KSC senior and psychology major Stephanie Beach works for the hotline and said she gained prior crisis training in her Abnormal Psychology course, but said, “I was nervous because I didn’t really know what I was getting myself into.”

Psychology Professor, Karen Couture, explained, “Many students have done [interned or volunteered at] suicide hotlines. They start off not knowing what to say, what to do—kind of nervous. But, they gain an experience and confidence and poise and communication skills of being able to think quickly on their feet—also to be able to control their own emotional reactions when interacting with someone with a difficulty. I do see growth over that time.”
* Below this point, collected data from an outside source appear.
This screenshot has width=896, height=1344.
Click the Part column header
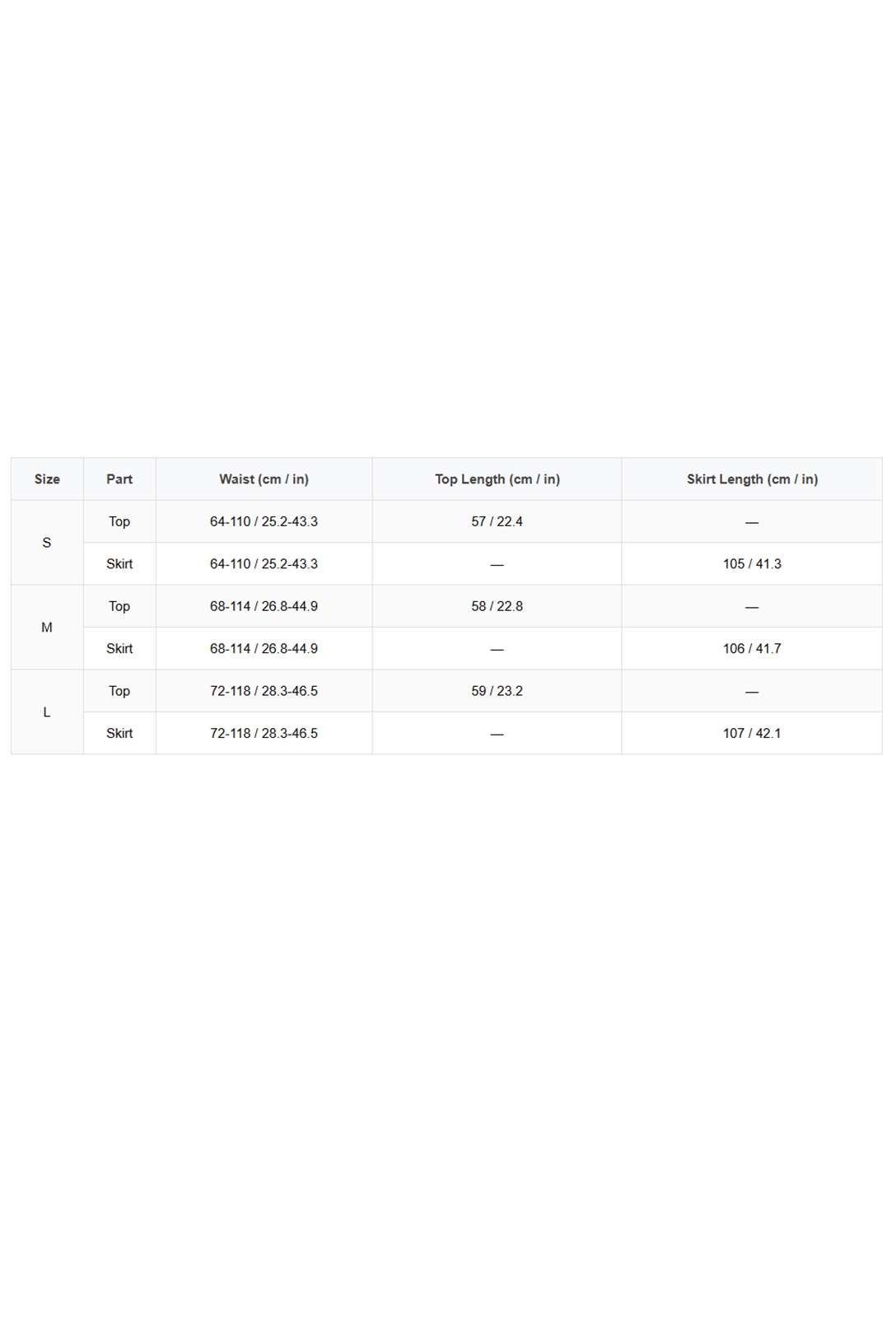tap(119, 479)
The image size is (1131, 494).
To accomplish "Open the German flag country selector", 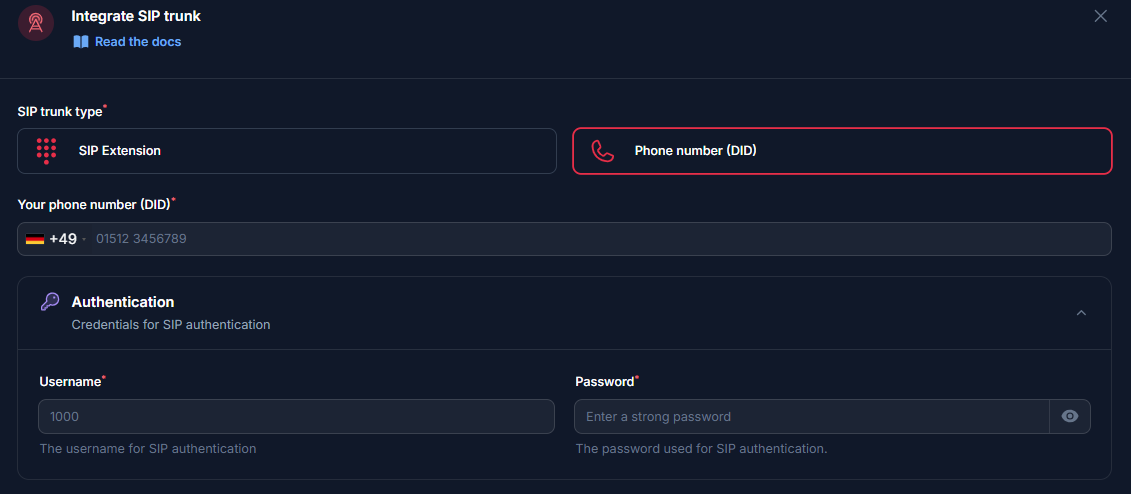I will (35, 239).
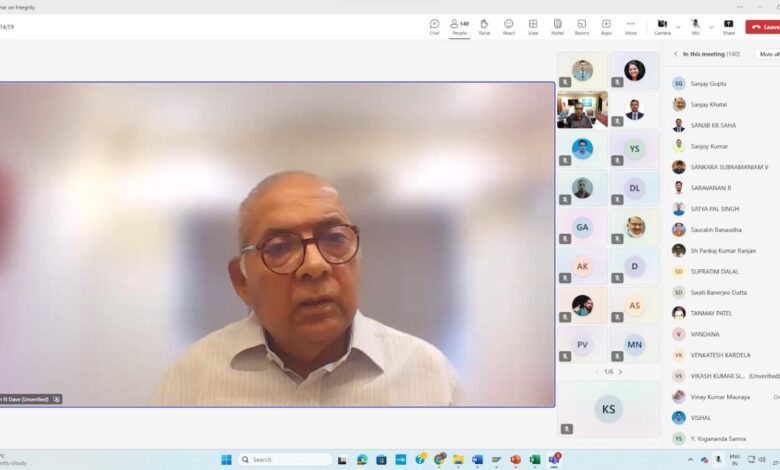Toggle the Camera on or off
Image resolution: width=780 pixels, height=470 pixels.
[x=662, y=25]
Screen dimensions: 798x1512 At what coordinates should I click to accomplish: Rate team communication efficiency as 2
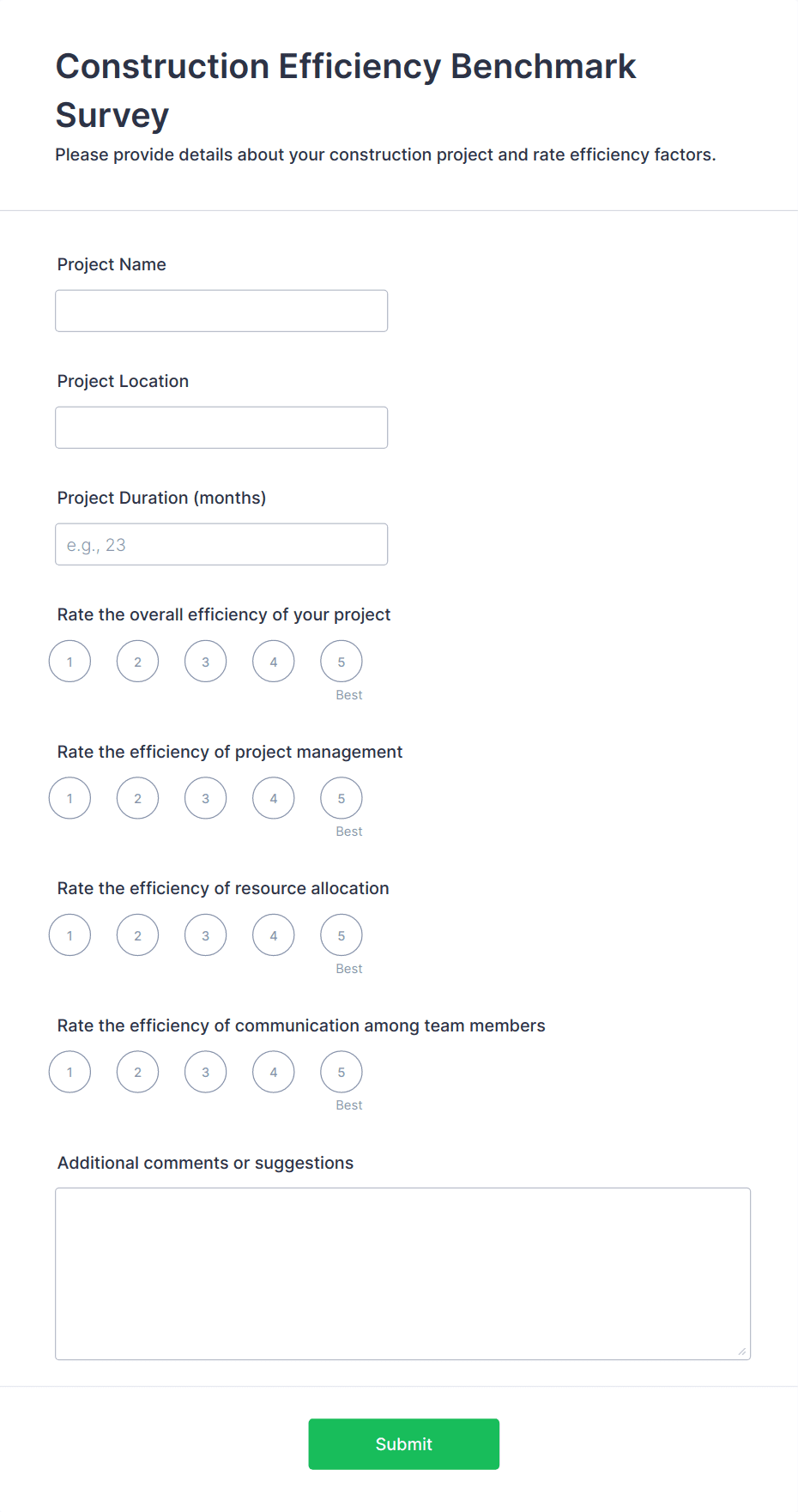pos(137,1072)
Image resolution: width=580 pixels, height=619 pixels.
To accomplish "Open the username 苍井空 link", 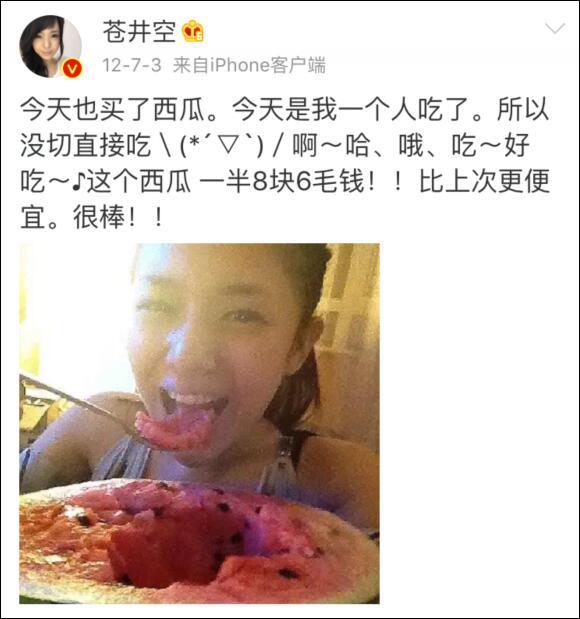I will click(x=139, y=32).

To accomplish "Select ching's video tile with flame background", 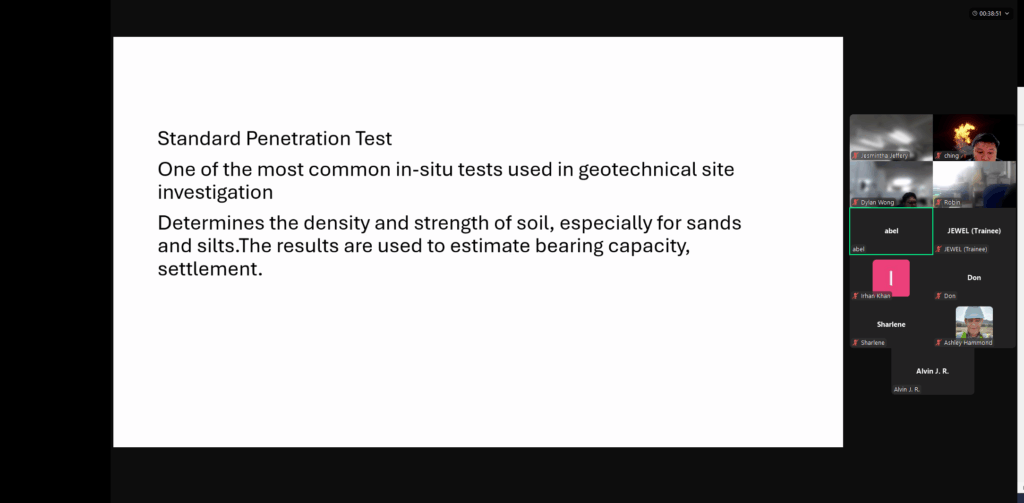I will click(974, 138).
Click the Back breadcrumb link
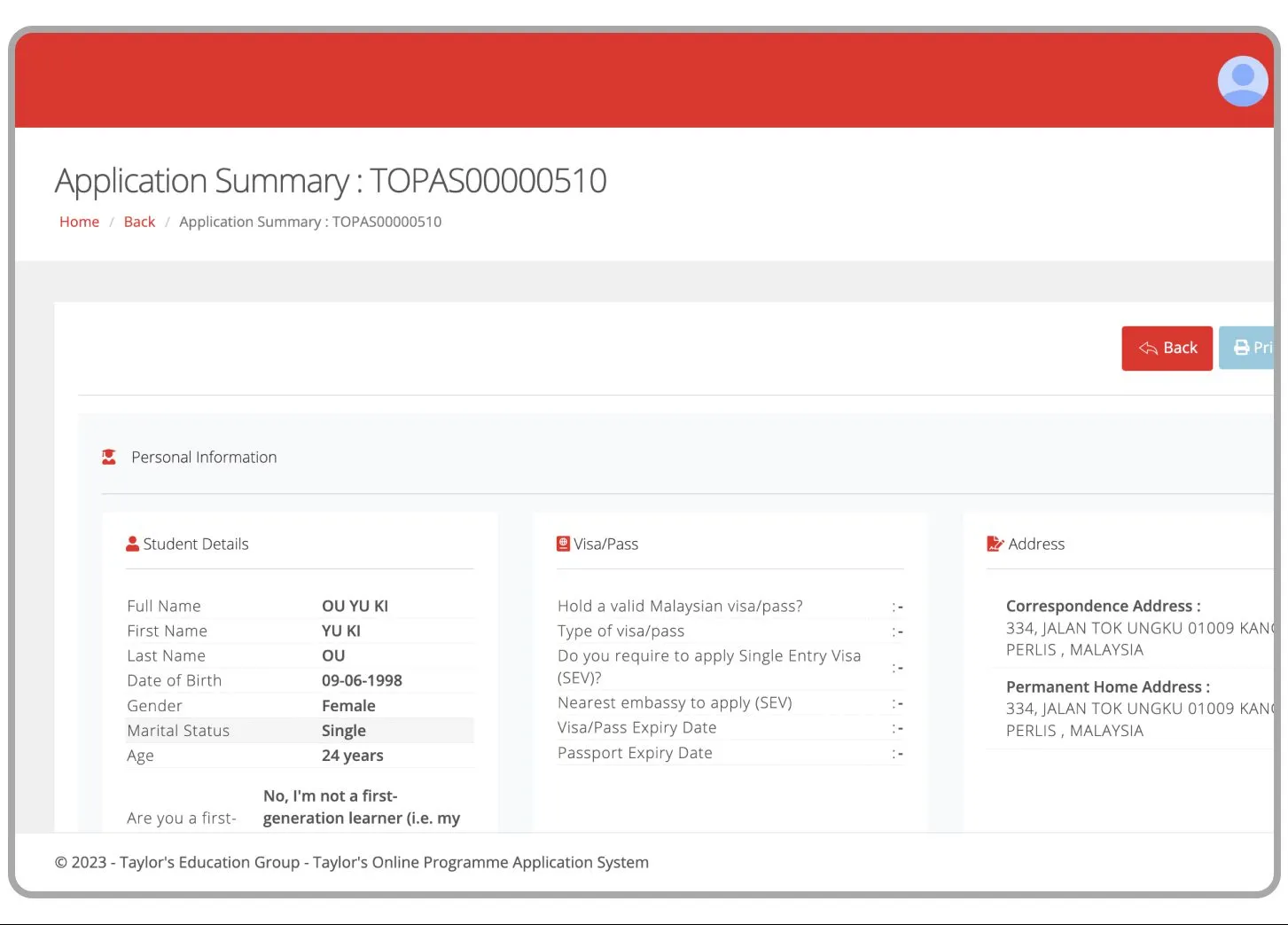 tap(139, 222)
Photo Illustration by Sam Lewis / Equinox Staff

Photo Illustration by Sam Lewis / Equinox Staff

According to Trafton, when students and volunteers begin their internships or time at Samaritans, they are advised that, “They can stop at any time. It’s not a reflection on them if it’s not their cup of tea. We have all kinds of support systems that are in place to support the volunteers through difficult situations,” Trafton said.

Trafton stated that there is a 26-hour training period before students or volunteers work on their own at the hotlines.

“For the first ten hours, they observe a hotline volunteer answering the calls and they listen to both sides of the call. Then for ten hours the volunteer watches them answer the call and at all times there’s another volunteer assigned to you while you’re on the hotline. I think students feel really safe knowing all of those pieces are in place,” Trafton said.

Beach, a current intern at Samaritans for course credit, observed that, “Sometimes they [the callers] just want you to listen. They don’t want you to speak, so if you start to talk, they will kind of make you stop talking.”

While Samaritans runs a crisis hotline, it also has resources, such as support groups for people who have lost loved ones to suicide, which interns may also be encouraged to attend to learn about this type of support, according to Trafton.

Currently, Samaritans is working with six KSC interns in the spring 2014 semester.

Trafton explained that Samaritans can accommodate up to 12 interns at a time. Trafton, who graduated from KSC in 1995 with degrees in communication studies and journalism, explained that while psychology and sociology students are mainly drawn to the hotline service, students of other majors have interned or volunteered in three other roles.

These roles are Assistant Program Manager, Communications Assistant and Education and Outreach Assistant.

If they would like to, interns and volunteers from all different majors or academic backgrounds may also get the opportunity to work in all four roles during their time at Samaritans, according to Trafton.

Trafton added, “We take countless volunteers from the community or for people that just want volunteer experience. You don’t have to do it for credit at all. There’s really no [academic] department that we couldn’t work with. Everything could be a fit. We just really want to make it a very meaningful experience for students.”

Trafton stated about her interns, “They’re incredibly valuable to our organization.”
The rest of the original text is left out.